По мере осознания себя критиком вызревало, становясь все сильнее, желание оставить польскую и целиком переключиться на современную отечественную литературу. Тому способствовали и иная творческая атмосфера, возникшая в редакции с уходом Кочетова и приходом С.С. Смирнова, и собственное тяготение к таким новым явлениям, как «военная» и «молодежная» проза рубежа 50—60-х годов. Колебался долго, но в конце концов решился перейти от «международников» к «братишкам» — так на «литгазетовском» сленге назывался отдел литератур народов СССР. Началось приобщение к литературной жизни республик, сопряженное с открытиями не просто имен и произведений, а других, прежде неведомых национальных миров. Полюбились, благо всегда был легок на подъем да и поныне таким остался, частые поездки, которые продолжались затем и в редакции «Дружбы народов», где в конце 60 — начале 70-х гг. заведовал отделом прозы. Побывал во всех без исключения «союзных» и большинстве «автономных» республиках, некоторые исколесил вдоль и поперек по нескольку раз. Позже пути-дороги приводили и в Сибирь, и на Дальный Восток, и на Крайний Север...

При всем том от полонистского прошлого, удостоверенного университетским дипломом, до конца не отрекся.
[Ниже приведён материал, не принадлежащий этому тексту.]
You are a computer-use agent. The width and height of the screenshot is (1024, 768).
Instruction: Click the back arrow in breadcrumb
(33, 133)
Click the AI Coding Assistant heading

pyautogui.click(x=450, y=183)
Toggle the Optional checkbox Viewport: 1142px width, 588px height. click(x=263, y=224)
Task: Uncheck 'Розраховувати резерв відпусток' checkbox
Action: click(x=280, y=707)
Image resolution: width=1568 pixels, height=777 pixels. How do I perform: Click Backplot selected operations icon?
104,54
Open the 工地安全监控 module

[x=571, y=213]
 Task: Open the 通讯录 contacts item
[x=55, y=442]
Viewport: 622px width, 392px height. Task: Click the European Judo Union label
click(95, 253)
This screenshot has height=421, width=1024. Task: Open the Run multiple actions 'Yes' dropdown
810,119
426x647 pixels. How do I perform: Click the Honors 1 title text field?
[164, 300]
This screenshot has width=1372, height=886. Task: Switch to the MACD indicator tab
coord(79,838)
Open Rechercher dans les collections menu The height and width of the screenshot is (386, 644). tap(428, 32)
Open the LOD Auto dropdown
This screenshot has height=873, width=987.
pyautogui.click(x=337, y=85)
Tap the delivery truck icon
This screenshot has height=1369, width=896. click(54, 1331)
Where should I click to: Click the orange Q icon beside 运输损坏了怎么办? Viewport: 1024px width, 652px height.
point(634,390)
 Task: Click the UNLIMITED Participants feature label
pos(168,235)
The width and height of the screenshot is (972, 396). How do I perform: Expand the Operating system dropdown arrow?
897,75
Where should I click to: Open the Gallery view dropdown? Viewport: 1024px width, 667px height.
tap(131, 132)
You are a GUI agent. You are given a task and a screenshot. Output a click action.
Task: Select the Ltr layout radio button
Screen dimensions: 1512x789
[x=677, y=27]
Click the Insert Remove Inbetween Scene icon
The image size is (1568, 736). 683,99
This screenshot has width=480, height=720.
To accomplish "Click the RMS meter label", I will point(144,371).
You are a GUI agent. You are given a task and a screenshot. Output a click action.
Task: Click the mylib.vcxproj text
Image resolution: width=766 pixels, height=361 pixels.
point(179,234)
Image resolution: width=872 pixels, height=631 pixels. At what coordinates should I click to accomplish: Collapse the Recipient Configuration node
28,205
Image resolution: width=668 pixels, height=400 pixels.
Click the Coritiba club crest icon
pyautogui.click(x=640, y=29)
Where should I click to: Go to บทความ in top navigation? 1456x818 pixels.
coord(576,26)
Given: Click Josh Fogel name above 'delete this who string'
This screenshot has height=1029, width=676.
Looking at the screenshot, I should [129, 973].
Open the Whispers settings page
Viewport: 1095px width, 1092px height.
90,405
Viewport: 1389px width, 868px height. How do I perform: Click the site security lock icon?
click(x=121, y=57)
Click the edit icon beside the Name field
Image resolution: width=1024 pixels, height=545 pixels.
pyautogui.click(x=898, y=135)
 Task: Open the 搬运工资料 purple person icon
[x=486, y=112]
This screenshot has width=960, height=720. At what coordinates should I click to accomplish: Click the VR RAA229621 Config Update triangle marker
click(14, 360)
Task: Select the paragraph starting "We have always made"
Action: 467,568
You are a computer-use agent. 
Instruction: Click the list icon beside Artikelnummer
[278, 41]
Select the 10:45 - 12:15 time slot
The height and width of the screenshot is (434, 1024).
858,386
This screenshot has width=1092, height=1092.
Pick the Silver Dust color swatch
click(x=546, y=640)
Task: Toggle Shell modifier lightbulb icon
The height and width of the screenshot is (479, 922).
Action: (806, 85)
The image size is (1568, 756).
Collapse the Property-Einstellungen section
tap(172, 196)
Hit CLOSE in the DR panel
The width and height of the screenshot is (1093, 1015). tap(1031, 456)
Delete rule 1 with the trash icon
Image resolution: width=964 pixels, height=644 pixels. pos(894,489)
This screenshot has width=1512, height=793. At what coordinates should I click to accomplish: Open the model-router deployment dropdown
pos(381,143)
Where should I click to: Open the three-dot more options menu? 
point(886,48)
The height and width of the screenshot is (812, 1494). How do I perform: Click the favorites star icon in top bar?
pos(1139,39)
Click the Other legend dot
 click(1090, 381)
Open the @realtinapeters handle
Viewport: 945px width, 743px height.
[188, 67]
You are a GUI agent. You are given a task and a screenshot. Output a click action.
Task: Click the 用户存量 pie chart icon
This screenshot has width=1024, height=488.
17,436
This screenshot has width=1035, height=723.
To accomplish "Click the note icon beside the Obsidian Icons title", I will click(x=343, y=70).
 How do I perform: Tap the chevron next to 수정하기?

Пусть реже, чем хотелось бы, но всегда с удовольствием писал предисловия и послесловия к переводным польским изданиям. Более всего рад причастности к русскому изданию трилогии Романа Братного «Колумбы, год рождения 20-й». В свое время ее признали в Польше лучшей и самой читаемой книгой послевоенного двадцатилетия. Но вопреки или, напротив, благодаря этому у нас в стране ее перевод «запоздал» на 30 лет: патриотизм и героика антифашистского сопротивления Армии Крайовой, драматичные судьбы «аковской» молодежи во второй мировой войне и сразу после нее будили подозрения в диверсии идеологической, способной помутить девственное сознание рядового советского читателя...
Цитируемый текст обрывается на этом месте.